For several years she loved the result – a simple etching, mostly black, with patches of aqua in the background. Come adulthood she started to feel ambivalent. In a few more years she had taken to covering up. “Around the early 30s mark I didn’t want to look at it anymore. It was a stupid tattoo, a dodgy tattoo, in old-school colours – just horrible.”
As Higgins lies squirming, already agitated from recently quitting smoking, Speight wields a blower emitting numbing, frigid air in one hand, a pronged laser in the other, and slowly works over the surface of the fading drawing. The searing process takes perhaps five minutes and leaves Higgins with a slightly less noticeable image on a patch of sore, red skin. She pays $150 for the session – her second of an expected seven rounds of treatment before she is finally dolphin-free.
Tattoos are meant to be forever, but not every love affair endures. “When people get [a tattoo] they think, I am going to want this for the rest of my life. It’s not until five or ten years down the track that it no longer means what they thought it would,” says Speight, who, at 42, clean-cut and tattoo-free, is embarking on an unlikely new career. “I don’t look at it so much as taking away people’s art as taking away people’s regrets.”
Speight spent a decade working in risk management. Last year, after a surf at his local beach, he and a friend noted the passing parade of tattooed bodies – an increasing and increasingly middle-class phenomenon – and wondered about the money to be made from people changing their minds: “No one gets a T-shirt for that long.” So Speight and his wife Carol, a primary school teacher, decided to retrain as laser technicians. They opened their new tattoo-removal business in November. “We now deal in happiness,” he says.

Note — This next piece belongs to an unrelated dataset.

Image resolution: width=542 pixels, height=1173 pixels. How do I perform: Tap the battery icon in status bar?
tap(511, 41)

The path to happiness leads through a busy shopping centre on Sydney’s northern beaches, past families pushing prams and trolleys, up two floors and down a hallway to a pristine white desk fronting a suite of minimalist rooms. “A cross between a doctor’s surgery and a day spa” is the vibe Speight is after.
Regrets tackled so far have included the names of former partners, new tattoos that no longer seem quite so desirable in the harsh light of sobriety, and a spate of Southern Crosses that, Speight says, have not carried the same cachet since the Cronulla riots of 2005. One client, a businessman, is removing his daughters’ names because he’s no longer fond of the childlike font he let them choose.

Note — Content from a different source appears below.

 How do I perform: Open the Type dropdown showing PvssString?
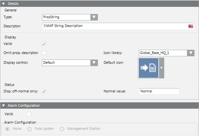94,17
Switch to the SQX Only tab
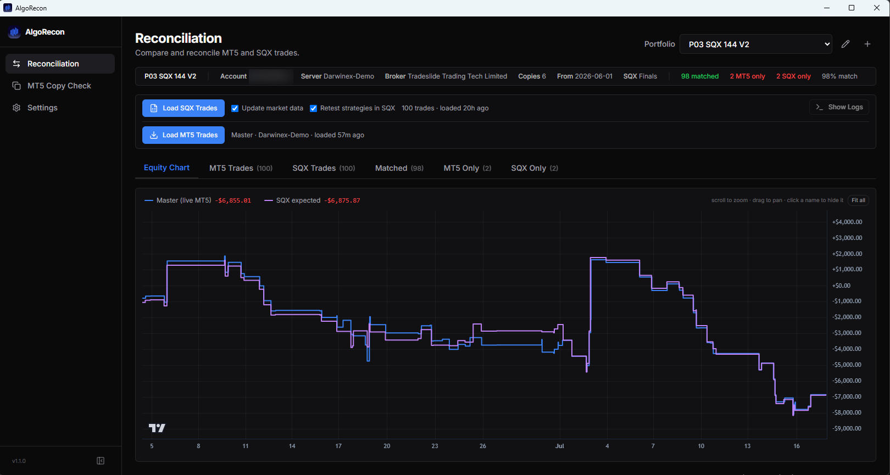Screen dimensions: 890x475 click(535, 168)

Seventy per cent of his clients are female. “My theory is that all throughout their lives women are happy to go out and change the things they don’t like about themselves,” says Speight. “They will change their hair, they will change their clothes. Men have got too much ego to say, ‘I don’t like that.’”
Among the clients this morning is Patrick Annis-Brown, a quiet 29 year old who works in banking. The bearer of several other tattoos, he thought it would be nice to add an image of his girlfriend to his bicep, along with some English and Korean text and, just above his elbow, a sizeable cupid. To his amazement, his girlfriend was not impressed with the cartoonish sketch, so he covered it up with another tattoo, a large green and purple flower, which took two hours to apply. But it was not what he wanted for his upper arm.

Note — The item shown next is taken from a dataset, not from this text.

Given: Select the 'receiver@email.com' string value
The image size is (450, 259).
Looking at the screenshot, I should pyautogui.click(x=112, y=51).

His treatment begins with a test shot; there is an audible crack and almost immediately a small patch of black outline has disappeared. “It feels like a rubber band snapping against your skin,” says Annis-Brown, unflinching, his eyes shielded by goggles. He faces ten, possibly more, laser treatments to remove all the layers of ink. The process is slower than normal because of the unusual colours; the laser has to work harder to smash the green and purple particles to a size that might be expelled by his body.
After 25 minutes the entire surface of the flower is raised and crackled. The session costs $450 and Annis-Brown leaves with his bicep slathered in antiseptic cream. For at least another nine sessions, his declaration of love will be known as “the treatment area”.